## Task instructions
Exactly as written, give back every record below.

## Study material
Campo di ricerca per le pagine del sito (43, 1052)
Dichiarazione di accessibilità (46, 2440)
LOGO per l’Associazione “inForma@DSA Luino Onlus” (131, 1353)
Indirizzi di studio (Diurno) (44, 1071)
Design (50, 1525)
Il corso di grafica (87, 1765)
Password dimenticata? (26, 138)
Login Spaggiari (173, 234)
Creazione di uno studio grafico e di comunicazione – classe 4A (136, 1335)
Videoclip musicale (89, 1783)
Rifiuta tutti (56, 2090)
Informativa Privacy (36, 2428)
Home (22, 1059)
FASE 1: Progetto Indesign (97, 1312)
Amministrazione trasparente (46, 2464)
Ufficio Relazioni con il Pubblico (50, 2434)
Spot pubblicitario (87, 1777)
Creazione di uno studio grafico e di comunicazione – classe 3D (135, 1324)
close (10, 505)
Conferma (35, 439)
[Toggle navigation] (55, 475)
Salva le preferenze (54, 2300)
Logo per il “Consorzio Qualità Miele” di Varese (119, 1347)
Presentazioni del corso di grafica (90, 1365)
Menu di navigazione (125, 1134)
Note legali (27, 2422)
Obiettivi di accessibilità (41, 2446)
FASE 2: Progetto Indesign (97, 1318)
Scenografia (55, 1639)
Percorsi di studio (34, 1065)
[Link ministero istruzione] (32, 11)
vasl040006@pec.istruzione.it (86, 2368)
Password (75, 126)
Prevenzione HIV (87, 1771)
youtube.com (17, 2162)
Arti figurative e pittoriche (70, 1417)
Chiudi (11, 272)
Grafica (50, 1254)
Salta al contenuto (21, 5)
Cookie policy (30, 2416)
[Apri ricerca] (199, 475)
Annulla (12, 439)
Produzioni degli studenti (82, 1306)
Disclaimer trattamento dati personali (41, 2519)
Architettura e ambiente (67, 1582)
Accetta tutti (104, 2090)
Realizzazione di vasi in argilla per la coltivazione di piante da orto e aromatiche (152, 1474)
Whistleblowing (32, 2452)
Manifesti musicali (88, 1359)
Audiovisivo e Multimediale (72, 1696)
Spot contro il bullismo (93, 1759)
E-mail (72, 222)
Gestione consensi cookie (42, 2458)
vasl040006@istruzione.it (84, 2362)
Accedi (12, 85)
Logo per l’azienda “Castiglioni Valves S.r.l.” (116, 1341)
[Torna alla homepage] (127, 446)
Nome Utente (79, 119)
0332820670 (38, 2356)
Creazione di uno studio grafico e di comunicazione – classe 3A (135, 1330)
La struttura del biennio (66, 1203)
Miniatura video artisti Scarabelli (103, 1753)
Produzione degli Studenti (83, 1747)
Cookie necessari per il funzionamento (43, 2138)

## Answer
Campo di ricerca per le pagine del sito (43, 1052)
Dichiarazione di accessibilità (46, 2440)
LOGO per l’Associazione “inForma@DSA Luino Onlus” (131, 1353)
Indirizzi di studio (Diurno) (44, 1071)
Design (50, 1525)
Il corso di grafica (87, 1765)
Password dimenticata? (26, 138)
Login Spaggiari (173, 234)
Creazione di uno studio grafico e di comunicazione – classe 4A (136, 1335)
Videoclip musicale (89, 1783)
Rifiuta tutti (56, 2090)
Informativa Privacy (36, 2428)
Home (22, 1059)
FASE 1: Progetto Indesign (97, 1312)
Amministrazione trasparente (46, 2464)
Ufficio Relazioni con il Pubblico (50, 2434)
Spot pubblicitario (87, 1777)
Creazione di uno studio grafico e di comunicazione – classe 3D (135, 1324)
close (10, 505)
Conferma (35, 439)
[Toggle navigation] (55, 475)
Salva le preferenze (54, 2300)
Logo per il “Consorzio Qualità Miele” di Varese (119, 1347)
Presentazioni del corso di grafica (90, 1365)
Menu di navigazione (125, 1134)
Note legali (27, 2422)
Obiettivi di accessibilità (41, 2446)
FASE 2: Progetto Indesign (97, 1318)
Scenografia (55, 1639)
Percorsi di studio (34, 1065)
[Link ministero istruzione] (32, 11)
vasl040006@pec.istruzione.it (86, 2368)
Password (75, 126)
Prevenzione HIV (87, 1771)
youtube.com (17, 2162)
Arti figurative e pittoriche (70, 1417)
Chiudi (11, 272)
Grafica (50, 1254)
Salta al contenuto (21, 5)
Cookie policy (30, 2416)
[Apri ricerca] (199, 475)
Annulla (12, 439)
Produzioni degli studenti (82, 1306)
Disclaimer trattamento dati personali (41, 2519)
Architettura e ambiente (67, 1582)
Accetta tutti (104, 2090)
Realizzazione di vasi in argilla per la coltivazione di piante da orto e aromatiche (152, 1474)
Whistleblowing (32, 2452)
Manifesti musicali (88, 1359)
Audiovisivo e Multimediale (72, 1696)
Spot contro il bullismo (93, 1759)
E-mail (72, 222)
Gestione consensi cookie (42, 2458)
vasl040006@istruzione.it (84, 2362)
Accedi (12, 85)
Logo per l’azienda “Castiglioni Valves S.r.l.” (116, 1341)
[Torna alla homepage] (127, 446)
Nome Utente (79, 119)
0332820670 (38, 2356)
Creazione di uno studio grafico e di comunicazione – classe 3A (135, 1330)
La struttura del biennio (66, 1203)
Miniatura video artisti Scarabelli (103, 1753)
Produzione degli Studenti (83, 1747)
Cookie necessari per il funzionamento (43, 2138)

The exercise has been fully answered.